As a film, I have to agree with the consensus that Help! is inferior to A Hard Day’s Night, and the first time I saw it, it didn’t really hold my attention to the end.  But as time goes on and 1965 slips further into antiquity, I think it takes on a greater value as a sort of filmic time capsule.  It’s got a lot of great footage of the young Beatles near the end of their “moptop” phase, the groovy fashions, interior designs and vehicles of the mid-60s, a few really clever gags and, of course, plenty of awesome music.  Also, taken in the context of the times, it takes a fairly ingenious approach to the old problem of how to make a movie starring non-actors.  Probably its greatest charm is that it presents the Beatles not quite as they were, but as we liked to imagine them; witty and carefree, shuttling around the world from one romp to the next, all living happily together in one groovy flat and prone to breaking spontaneously into song.

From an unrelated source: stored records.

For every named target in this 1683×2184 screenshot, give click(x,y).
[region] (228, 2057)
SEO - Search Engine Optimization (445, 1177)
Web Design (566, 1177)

Verdict: Still looking Fab at 50


Hitting 50: Lois Lane, Nut Case

Superman’s one-time supremacy on the newsstands meant that by 1965, girl reporter Lois Lane was well-established as the first (and I think, still only) character to headline a comic by virtue of being the girlfriend of a superhero.  Given that it’s a book about a character with no super-powers — a single, working woman in the big city —  it might be tempting to consider this a feminist milestone of sorts…provided you never actually read the books.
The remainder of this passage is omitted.